Costs award as against the Trust Board

[11] The appellant sought an award for costs as against the Trust Board under s 71 of the Trustee Act 1956. In the High Court, the costs awards were made jointly and severally against the Trust Board and against the respondent. We are not satisfied that it is appropriate to make an award against the Trust Board here. In particular, we note that the trust (currently managed by Public Trustees) is likely to become subject to the control of the appellant in due course, and also that it was not separately represented at the hearing.
[12] No award of costs is made as against the Trust Board. The costs award is made as against the respondent only.

Security for costs

[13] The appellant also sought release of the security for costs paid on filing the appeal.

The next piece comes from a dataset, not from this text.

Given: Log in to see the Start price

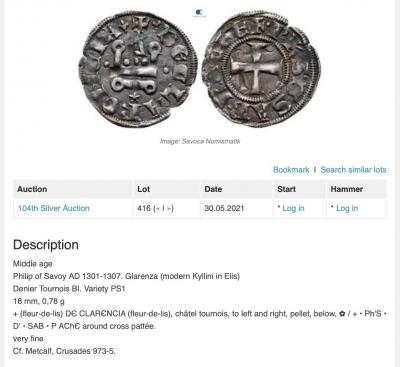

We agree that the amount posted as security should now be returned to the appellant.

Orders

[14] We order that the respondent pay the appellant costs for a standard appeal on a Band A basis plus usual disbursements.
[15] We ask the Registrar to refund the appellant’s security for costs.

Solicitors:
Buchanan Gray, Wellington for Appellant
Woodroffe Law Partnership, Auckland for Respondent


[1] Time v Fagalilo [2011] NZCA 402 (“the principal judgment”).
[2] The Green Valley Samoan Assembly of God Property Trust Board.
[3] Time v Fagalilo HC Wellington CIV-2008-485-540, 27 July 2010.
[4] Bradbury v Westpac Banking Corp [2009] NZCA 234, [2009] 3 NZLR 400 at [27].
[5] See principal judgment at [24]—[27].